Abstract

INTRODUCTION: Ischemic stroke causes persistent motor deficits in roughly half of survivors. Although mechanical thrombectomy (MT) optimizes stroke outcomes, not all patients improve. Commercially available diffusion tensor tractography (DTT) software increases access to robust tractometric software. Automation and seamless clinical integration of diffusion tensor imaging (DTI) and tractography protocols standardizes data acquisition in high-throughput and high-resolution manners. METHODS: Between June 2020 and 2021, a total of 28 patients with M1 and M2 ischemic strokes underwent a standardized DTT protocol following MT. Patients were stratified by their baseline deficits, defined as the averaged upper and lower extremity motor testing scores at the time of initial presentation (MTS severe = 0, intermediate = 0.5–3.5, and mild = 4+). Multivariable linear regression analysis included demographics, clinical characteristics, and tractometrics of the lesioned CST with MTS at 90-days as the outcome. RESULTS: There were 12 patients with severe, 12 with intermediate, and 4 with mild baseline deficits. Stratification by baseline deficits revealed no significant difference between mean effected tract counts (5.20, 5.08, and 5.78 in the severe, intermediate, and mild groups, respectively, p = 0.377).
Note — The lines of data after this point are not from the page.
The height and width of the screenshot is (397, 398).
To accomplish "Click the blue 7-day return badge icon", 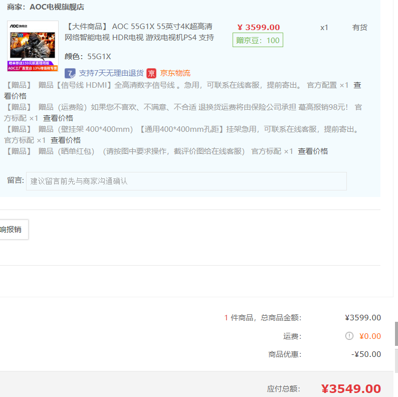I will (x=70, y=73).
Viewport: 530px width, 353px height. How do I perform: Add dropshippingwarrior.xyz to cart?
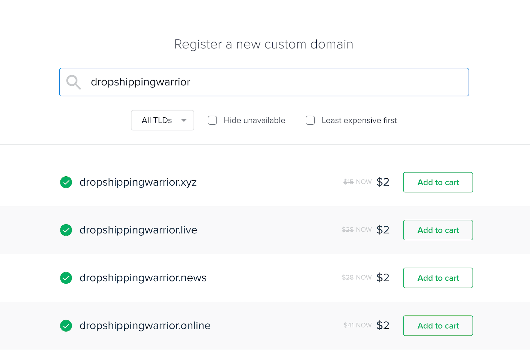[x=438, y=182]
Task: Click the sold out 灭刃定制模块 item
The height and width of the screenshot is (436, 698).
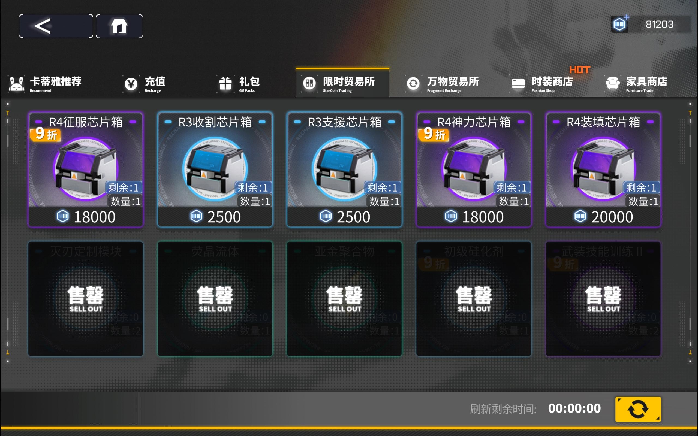Action: click(x=86, y=299)

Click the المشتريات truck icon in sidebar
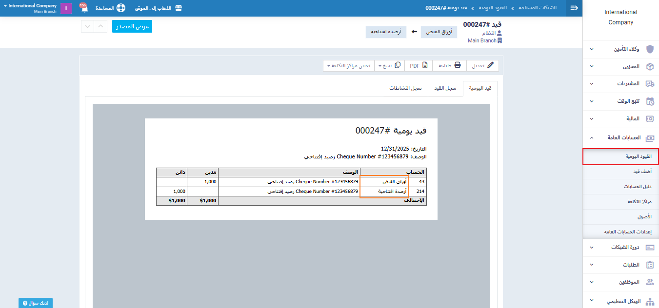click(x=649, y=84)
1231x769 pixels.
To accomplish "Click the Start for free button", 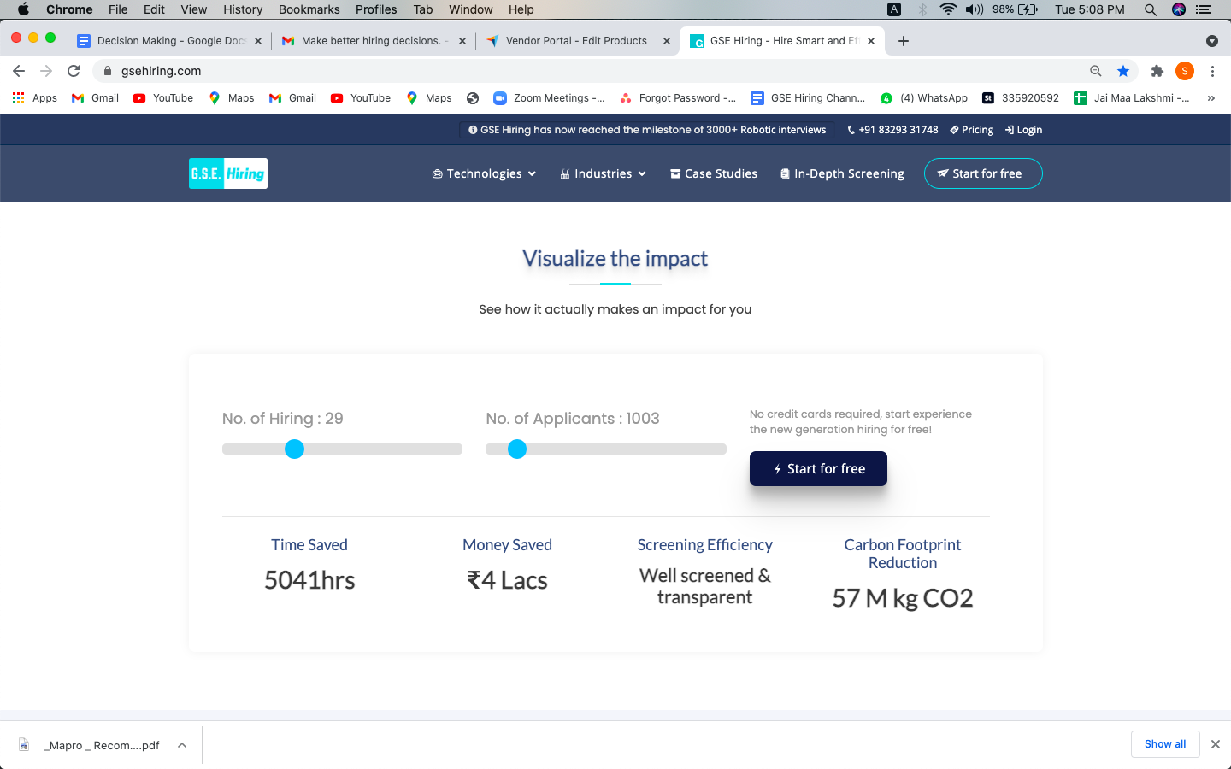I will (x=818, y=468).
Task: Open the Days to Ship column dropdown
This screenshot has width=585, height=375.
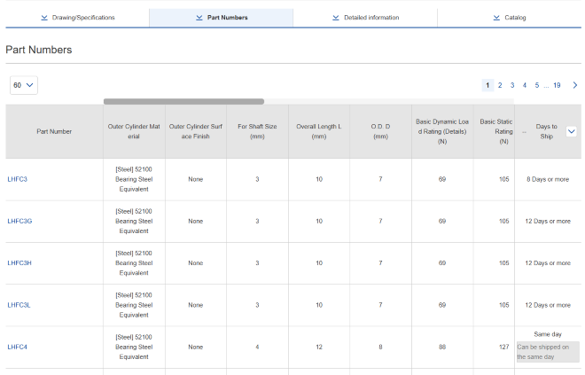Action: click(571, 131)
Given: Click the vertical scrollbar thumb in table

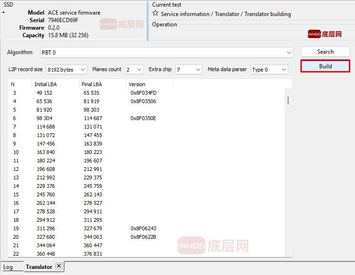Looking at the screenshot, I should pyautogui.click(x=288, y=100).
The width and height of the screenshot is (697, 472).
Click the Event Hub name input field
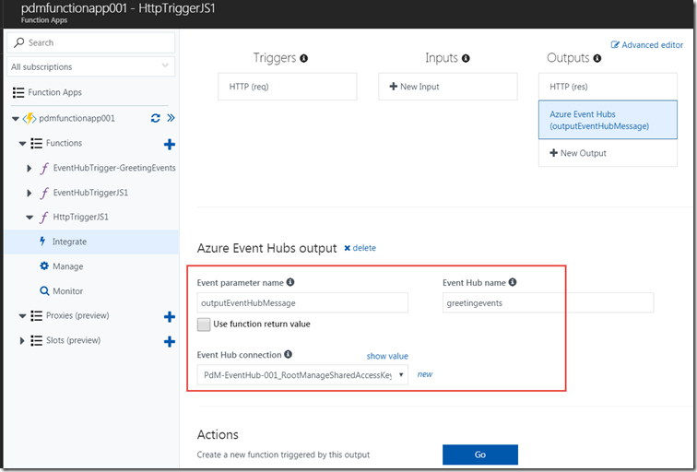[548, 302]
When controlling for demographics and clinical characteristics, baseline deficits (β = -0.838, SE = 0.913, p < 0.001) and effected mean tract count (β = 1.755, SE = 0.407, p = 0.001) of the CST significantly predicted the change in MTS at 90-day follow-up (adjusted R2 = 0.727 p = 0.002). CONCLUSIONS: Our study suggests automated tractometrics predict the change in motor function at 90 days when controlling for the patient’s baseline motor deficit. Although larger cohort studies should be conducted, commercially available DTI software could yield novel avenues into rehabilitation optimization for post-stroke patients with persistent motor deficits.